The U.S. Flag - The Star Spangled Banner

There were some flag designs before the American colonies became independent on July 4th, 1776. An independence activists group called the Sons of Liberty used a flag with 13 alternating red and white stripes in 1775 which should represent the unity of the colonies. A Massachusetts Navy War Flag showed the New England Pine where nowadays the stars are. The so-called Grand Union Flag a.k.a. Continental flag of 1776 had the British Union Jack in the upper left corner and the 13 stripes.

It was not before June 14, 1777, when the Continental Congress passed the first Flag Act, which introduced the Flag of the new nation as a flag with thirteen alternating red and white stripes and thirteen white stars on a blue field in the upper left corner.

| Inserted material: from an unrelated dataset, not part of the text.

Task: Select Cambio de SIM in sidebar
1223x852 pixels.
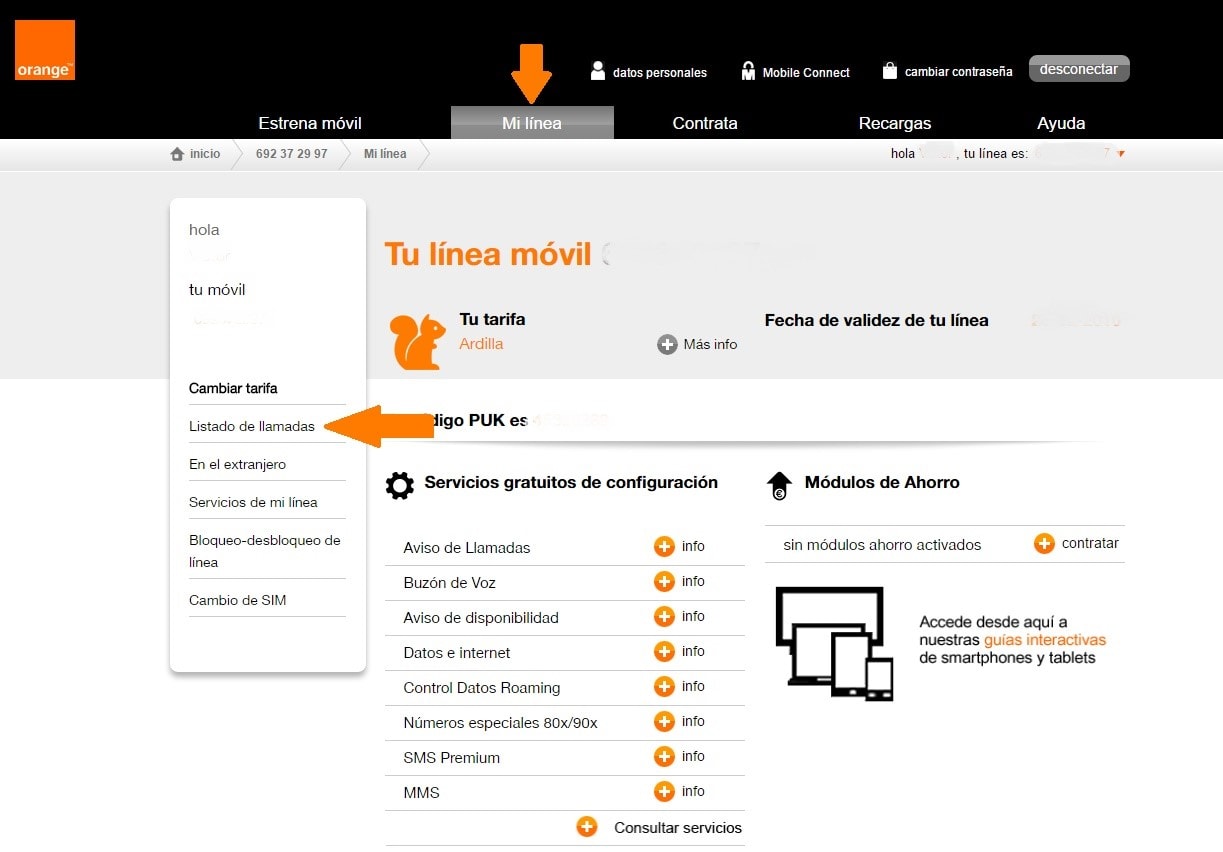Action: click(x=237, y=600)
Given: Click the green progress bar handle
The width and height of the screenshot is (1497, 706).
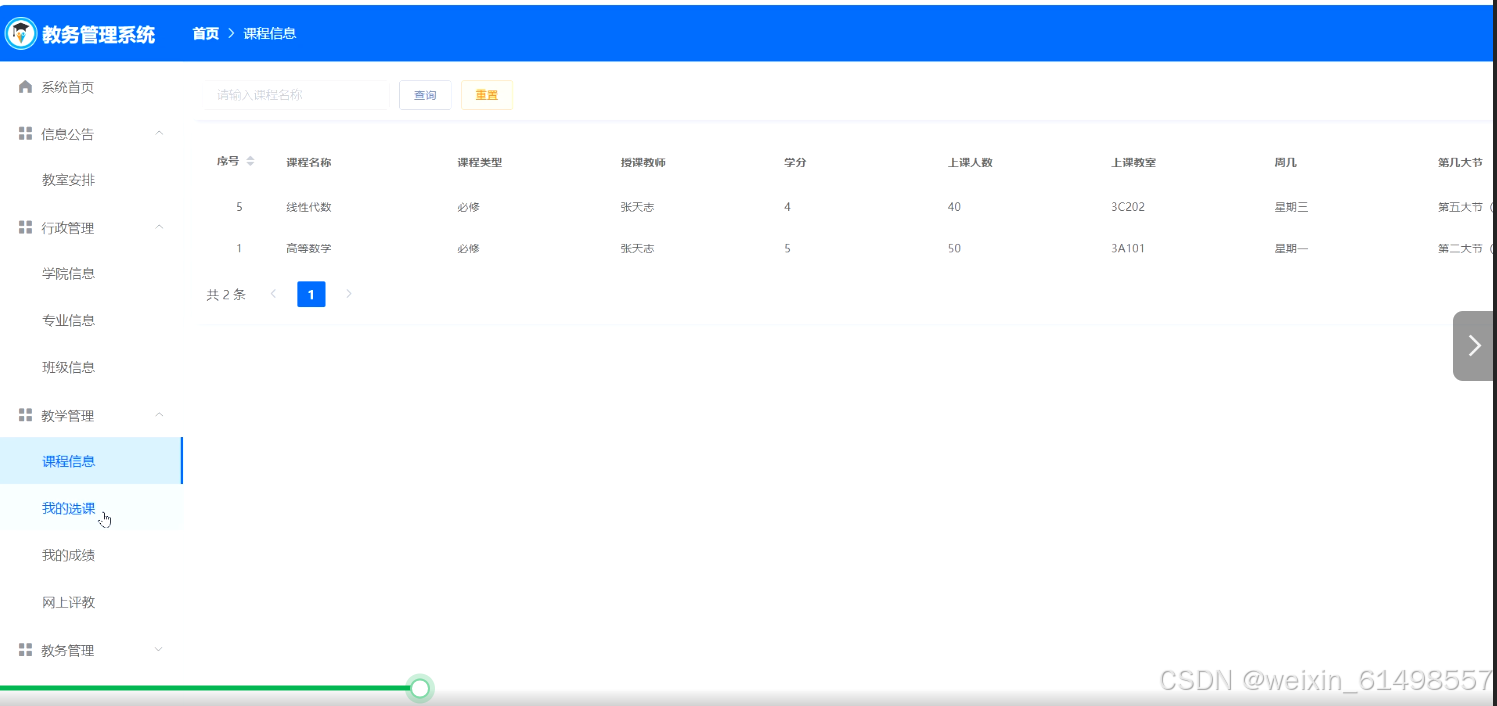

The first design was named after Congressman Francis Hopkinson. However, there are different opnions about if the stars were shown as a ring of stars or ordered in rows. The 13 represented states were: DE, PA, NJ, GA, CT, MA, MD, SC, NH, VA, NY, NC, RI.

The 13 stripes for the original states remain part of the U.S. flag until today. However there was one flag that had more: The flag used during the conflict with England from 1812-1815. This flag was the only 15 star/15 Stripes flag and the one that has flown over Fort McHenry (Baltimore) when British ships attacked. This specific flag triggered an even more interesting event. Francis Scott Key, who signs responsible for the text of the National Anthem, was inspired by this flag when he saw it the morning after the bombardment still flying over Fort McHenry.

Today the flag shows 50 stars, one for each state, and 13 alternating red and white stripes (beginning with red) for the original 13 colonies.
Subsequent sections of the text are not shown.